Verizon (NYSE:VZ) stock has seen a lackluster performance over the past year. The company's largest headline was its acquisition of Vodafone's minority interest, which increased the company's debt and number of shares.
Source: Yahoo Finance
With the deal now in the past, we need to examine Verizon's operations, earnings, and trading history to determine where it should be priced. Since the company recently took on new debt, I wanted to exclude debt from the company's recent operating performance. In terms of free cash flow, Verizon is showing signs of strength with a solid (four-quarter trailing) free cash flow to sales ratio recently.
Verizon's free cash flow improvement and its stock's lack of upside have contributed to the company trading at or near a 52-week low with respect to P/FCF.
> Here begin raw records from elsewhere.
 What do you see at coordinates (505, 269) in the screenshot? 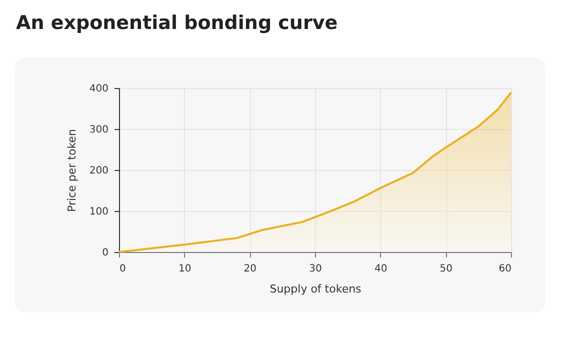
I see `x-tick-label: 60` at bounding box center [505, 269].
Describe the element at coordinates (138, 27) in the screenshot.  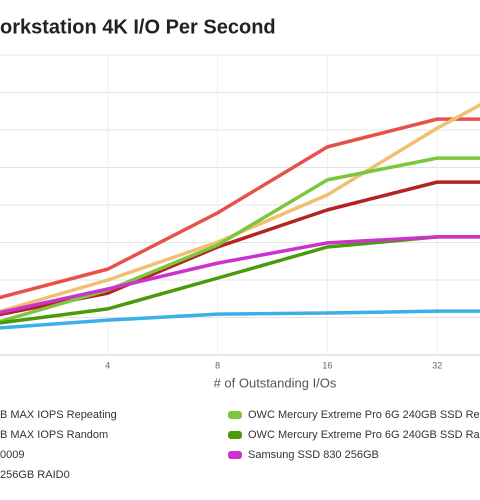
I see `chart-title: orkstation 4K I/O Per Second` at that location.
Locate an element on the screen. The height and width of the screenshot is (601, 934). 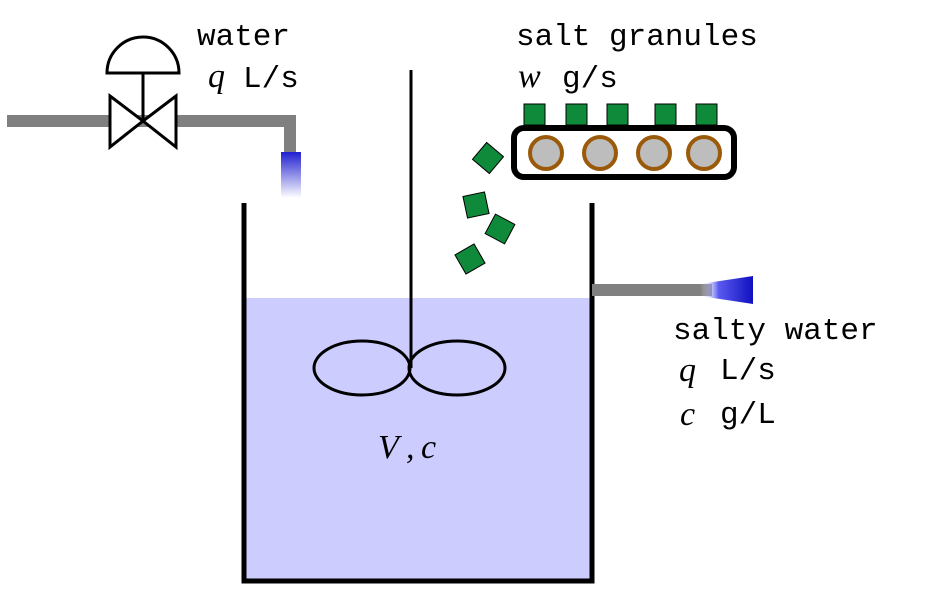
outlet-flow-symbol: q is located at coordinates (688, 370).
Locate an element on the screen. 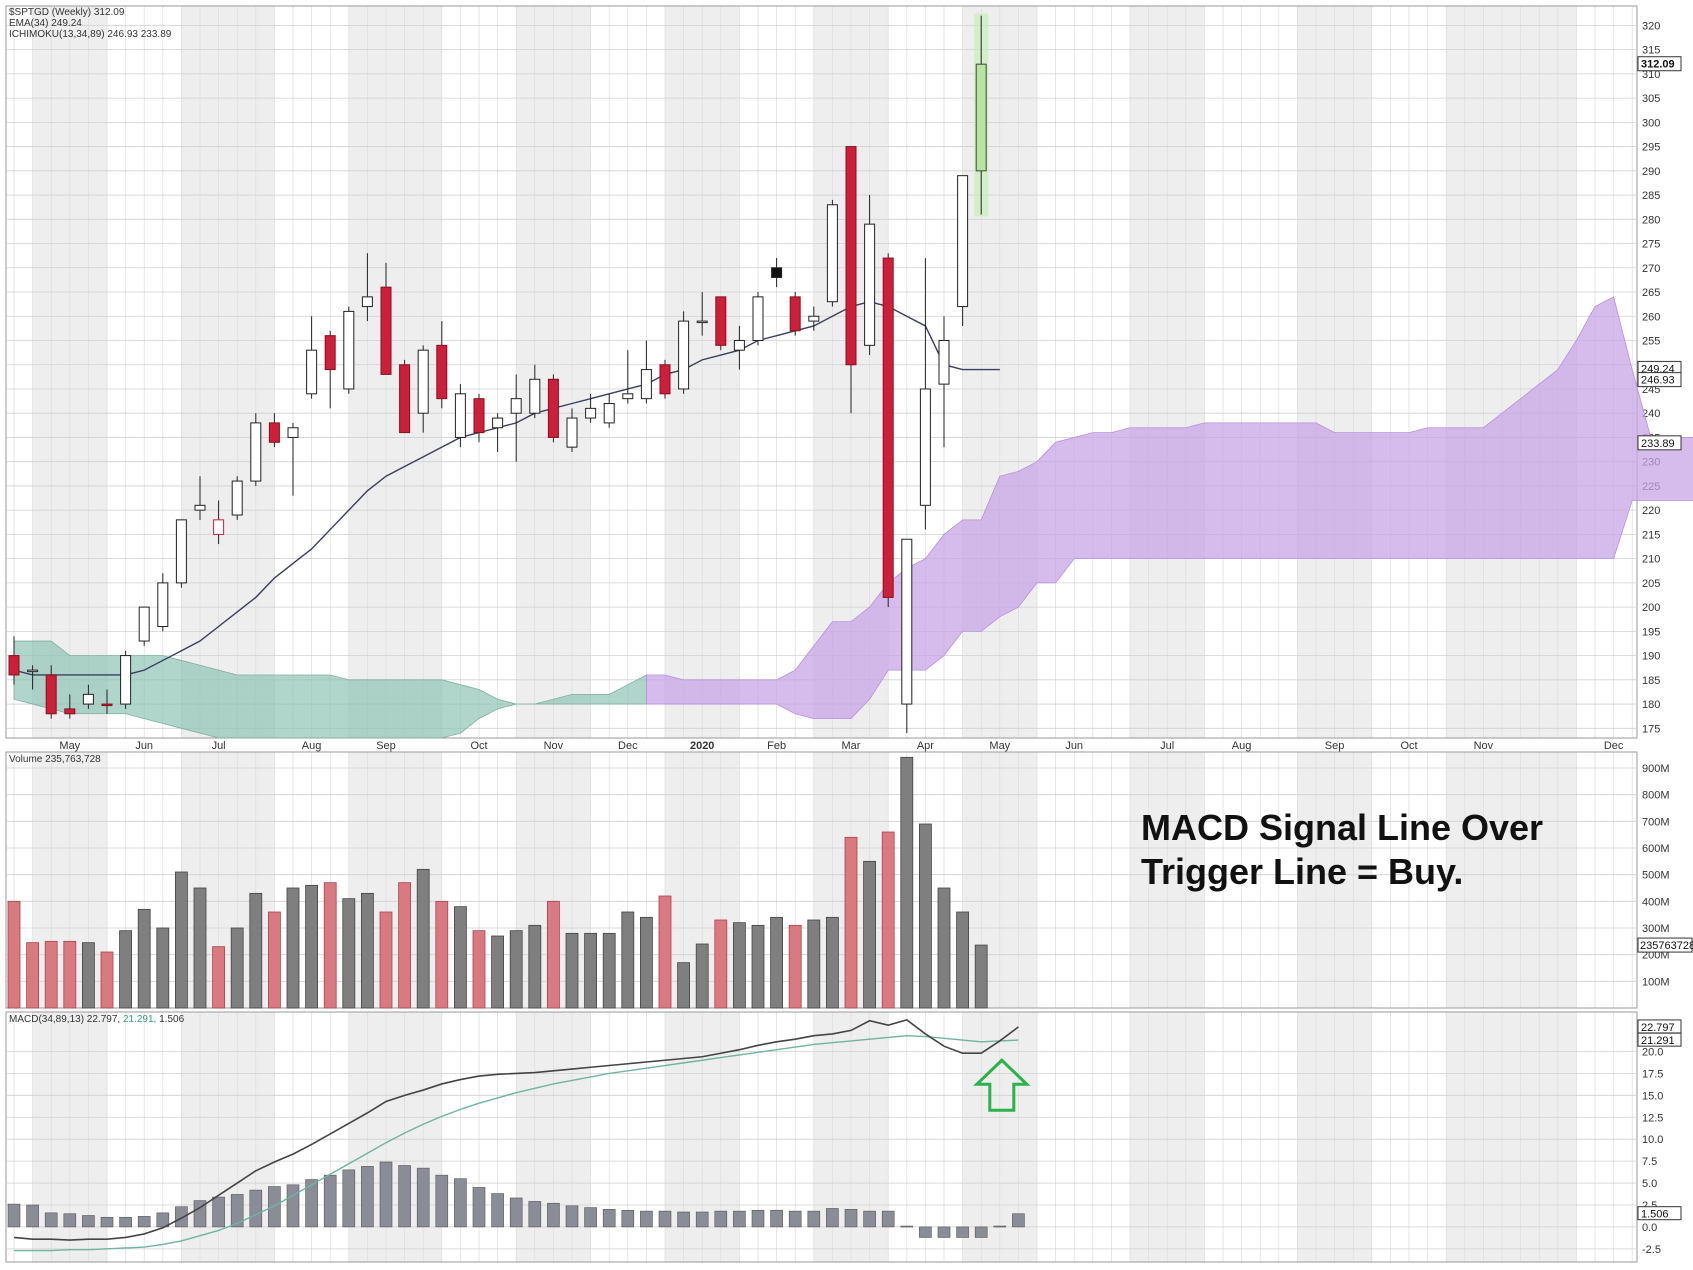 The width and height of the screenshot is (1693, 1270). price-value-tag-text: 246.93 is located at coordinates (1658, 381).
In terms of trailing and forward P/E, Verizon is coming off of fresh 52-week lows in each and is currently trading at under 14-times forward earnings.
When examining Verizon's trading sessions, we find a wider range of price to forward earnings trades, however, in just under 57% of trading instances, the stock traded at 15-times forward earnings or better.
To make things more positive for Verizon, the company has beaten earnings in four consecutive quarters and only had two misses in the past twelve. As long as Verizon can continue to meet or beat earnings, as well as affirm guidance, investors should begin to see returns.
One risk that I would note with Verizon is the change in debt structure. As a result of this, the company will be less likely to raise dividends or conduct share buybacks until it's comfortable with the debt service structure.